*** Opening of Listed records ***
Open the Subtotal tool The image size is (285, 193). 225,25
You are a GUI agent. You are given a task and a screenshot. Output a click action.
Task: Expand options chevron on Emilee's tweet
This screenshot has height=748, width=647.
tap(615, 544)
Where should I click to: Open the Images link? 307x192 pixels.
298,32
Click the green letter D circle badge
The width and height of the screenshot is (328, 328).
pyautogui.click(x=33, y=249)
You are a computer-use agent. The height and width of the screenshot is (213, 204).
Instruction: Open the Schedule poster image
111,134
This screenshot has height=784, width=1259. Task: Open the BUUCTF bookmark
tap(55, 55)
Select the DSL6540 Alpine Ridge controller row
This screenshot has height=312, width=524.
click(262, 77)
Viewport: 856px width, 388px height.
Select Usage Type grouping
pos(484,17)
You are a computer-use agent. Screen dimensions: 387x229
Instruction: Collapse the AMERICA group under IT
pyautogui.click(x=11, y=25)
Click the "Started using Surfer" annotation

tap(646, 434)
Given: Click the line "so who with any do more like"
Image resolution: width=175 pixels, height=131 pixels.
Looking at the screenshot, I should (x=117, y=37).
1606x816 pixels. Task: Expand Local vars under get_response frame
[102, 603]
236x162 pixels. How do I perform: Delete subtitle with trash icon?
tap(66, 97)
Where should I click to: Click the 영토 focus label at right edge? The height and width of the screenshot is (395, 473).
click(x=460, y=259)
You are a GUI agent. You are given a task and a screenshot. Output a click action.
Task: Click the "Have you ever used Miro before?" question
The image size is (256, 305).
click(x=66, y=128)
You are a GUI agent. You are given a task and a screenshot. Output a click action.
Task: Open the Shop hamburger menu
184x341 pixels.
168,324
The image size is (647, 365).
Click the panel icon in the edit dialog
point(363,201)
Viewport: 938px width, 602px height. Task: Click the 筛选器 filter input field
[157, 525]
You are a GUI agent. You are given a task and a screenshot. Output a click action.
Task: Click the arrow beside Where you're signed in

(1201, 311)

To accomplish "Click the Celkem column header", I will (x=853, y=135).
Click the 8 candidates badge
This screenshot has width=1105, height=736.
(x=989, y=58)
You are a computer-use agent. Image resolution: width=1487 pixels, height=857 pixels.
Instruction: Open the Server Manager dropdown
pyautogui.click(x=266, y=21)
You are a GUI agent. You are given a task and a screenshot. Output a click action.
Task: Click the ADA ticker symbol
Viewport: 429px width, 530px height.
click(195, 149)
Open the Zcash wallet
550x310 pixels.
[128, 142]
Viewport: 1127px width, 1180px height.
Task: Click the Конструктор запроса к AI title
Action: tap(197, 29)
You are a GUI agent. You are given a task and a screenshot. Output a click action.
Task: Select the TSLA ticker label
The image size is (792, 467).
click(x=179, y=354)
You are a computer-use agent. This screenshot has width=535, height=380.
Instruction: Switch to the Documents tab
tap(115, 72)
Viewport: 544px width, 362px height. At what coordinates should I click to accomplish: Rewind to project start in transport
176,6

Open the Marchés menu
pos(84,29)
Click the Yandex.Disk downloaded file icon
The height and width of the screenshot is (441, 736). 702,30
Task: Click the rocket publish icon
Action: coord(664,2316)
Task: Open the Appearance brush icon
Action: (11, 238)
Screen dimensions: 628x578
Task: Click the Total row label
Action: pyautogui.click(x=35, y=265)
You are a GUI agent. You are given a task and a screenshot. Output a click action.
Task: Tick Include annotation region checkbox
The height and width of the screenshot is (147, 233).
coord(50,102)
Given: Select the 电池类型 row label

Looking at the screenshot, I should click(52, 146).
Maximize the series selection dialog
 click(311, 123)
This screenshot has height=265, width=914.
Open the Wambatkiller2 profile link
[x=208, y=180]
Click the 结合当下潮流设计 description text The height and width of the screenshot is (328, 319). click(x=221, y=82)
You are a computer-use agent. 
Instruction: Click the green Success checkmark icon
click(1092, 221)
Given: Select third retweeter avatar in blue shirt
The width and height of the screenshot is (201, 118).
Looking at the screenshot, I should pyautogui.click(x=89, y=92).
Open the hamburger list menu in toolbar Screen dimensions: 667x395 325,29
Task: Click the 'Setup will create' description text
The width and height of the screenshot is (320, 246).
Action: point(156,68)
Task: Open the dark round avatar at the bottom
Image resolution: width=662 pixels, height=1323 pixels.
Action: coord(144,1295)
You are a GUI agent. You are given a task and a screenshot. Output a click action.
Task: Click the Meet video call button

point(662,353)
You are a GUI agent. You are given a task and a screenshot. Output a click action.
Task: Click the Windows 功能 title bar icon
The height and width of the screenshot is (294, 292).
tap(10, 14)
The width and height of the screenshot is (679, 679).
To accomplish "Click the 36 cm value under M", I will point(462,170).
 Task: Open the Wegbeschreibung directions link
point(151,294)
*** Close of Listed records ***
> [Aim of the task] An exact transcription of all the entries is needed.

> [Expected answer]
Open the Subtotal tool The image size is (285, 193). 225,25
You are a GUI agent. You are given a task and a screenshot. Output a click action.
Task: Expand options chevron on Emilee's tweet
This screenshot has height=748, width=647.
tap(615, 544)
Where should I click to: Open the Images link? 307x192 pixels.
298,32
Click the green letter D circle badge
The width and height of the screenshot is (328, 328).
pyautogui.click(x=33, y=249)
You are a computer-use agent. The height and width of the screenshot is (213, 204).
Instruction: Open the Schedule poster image
111,134
This screenshot has height=784, width=1259. Task: Open the BUUCTF bookmark
tap(55, 55)
Select the DSL6540 Alpine Ridge controller row
This screenshot has height=312, width=524.
click(262, 77)
Viewport: 856px width, 388px height.
Select Usage Type grouping
pos(484,17)
You are a computer-use agent. Screen dimensions: 387x229
Instruction: Collapse the AMERICA group under IT
pyautogui.click(x=11, y=25)
Click the "Started using Surfer" annotation

tap(646, 434)
Given: Click the line "so who with any do more like"
Image resolution: width=175 pixels, height=131 pixels.
Looking at the screenshot, I should (x=117, y=37).
1606x816 pixels. Task: Expand Local vars under get_response frame
[102, 603]
236x162 pixels. How do I perform: Delete subtitle with trash icon?
tap(66, 97)
Where should I click to: Click the 영토 focus label at right edge? The height and width of the screenshot is (395, 473).
click(x=460, y=259)
You are a GUI agent. You are given a task and a screenshot. Output a click action.
Task: Click the "Have you ever used Miro before?" question
The image size is (256, 305).
click(x=66, y=128)
You are a GUI agent. You are given a task and a screenshot. Output a click action.
Task: Open the Shop hamburger menu
184x341 pixels.
168,324
The image size is (647, 365).
Click the panel icon in the edit dialog
point(363,201)
Viewport: 938px width, 602px height. Task: Click the 筛选器 filter input field
[157, 525]
You are a GUI agent. You are given a task and a screenshot. Output a click action.
Task: Click the arrow beside Where you're signed in

(1201, 311)

To accomplish "Click the Celkem column header", I will (x=853, y=135).
Click the 8 candidates badge
This screenshot has width=1105, height=736.
(x=989, y=58)
You are a computer-use agent. Image resolution: width=1487 pixels, height=857 pixels.
Instruction: Open the Server Manager dropdown
pyautogui.click(x=266, y=21)
You are a GUI agent. You are given a task and a screenshot. Output a click action.
Task: Click the ADA ticker symbol
Viewport: 429px width, 530px height.
click(195, 149)
Open the Zcash wallet
550x310 pixels.
[128, 142]
Viewport: 1127px width, 1180px height.
Task: Click the Конструктор запроса к AI title
Action: tap(197, 29)
You are a GUI agent. You are given a task and a screenshot. Output a click action.
Task: Select the TSLA ticker label
The image size is (792, 467).
click(x=179, y=354)
You are a computer-use agent. This screenshot has width=535, height=380.
Instruction: Switch to the Documents tab
tap(115, 72)
Viewport: 544px width, 362px height. At what coordinates should I click to accomplish: Rewind to project start in transport
176,6

Open the Marchés menu
pos(84,29)
Click the Yandex.Disk downloaded file icon
The height and width of the screenshot is (441, 736). 702,30
Task: Click the rocket publish icon
Action: coord(664,2316)
Task: Open the Appearance brush icon
Action: (11, 238)
Screen dimensions: 628x578
Task: Click the Total row label
Action: pyautogui.click(x=35, y=265)
You are a GUI agent. You are given a task and a screenshot. Output a click action.
Task: Tick Include annotation region checkbox
The height and width of the screenshot is (147, 233).
coord(50,102)
Given: Select the 电池类型 row label

Looking at the screenshot, I should click(52, 146).
Maximize the series selection dialog
 click(311, 123)
This screenshot has height=265, width=914.
Open the Wambatkiller2 profile link
[x=208, y=180]
Click the 结合当下潮流设计 description text The height and width of the screenshot is (328, 319). click(x=221, y=82)
You are a computer-use agent. 
Instruction: Click the green Success checkmark icon
click(1092, 221)
Given: Select third retweeter avatar in blue shirt
The width and height of the screenshot is (201, 118).
Looking at the screenshot, I should pyautogui.click(x=89, y=92).
Open the hamburger list menu in toolbar Screen dimensions: 667x395 325,29
Task: Click the 'Setup will create' description text
The width and height of the screenshot is (320, 246).
Action: point(156,68)
Task: Open the dark round avatar at the bottom
Image resolution: width=662 pixels, height=1323 pixels.
Action: coord(144,1295)
You are a GUI agent. You are given a task and a screenshot. Output a click action.
Task: Click the Meet video call button

point(662,353)
You are a GUI agent. You are given a task and a screenshot. Output a click action.
Task: Click the Windows 功能 title bar icon
The height and width of the screenshot is (294, 292).
tap(10, 14)
The width and height of the screenshot is (679, 679).
To accomplish "Click the 36 cm value under M", I will point(462,170).
 Task: Open the Wegbeschreibung directions link
point(151,294)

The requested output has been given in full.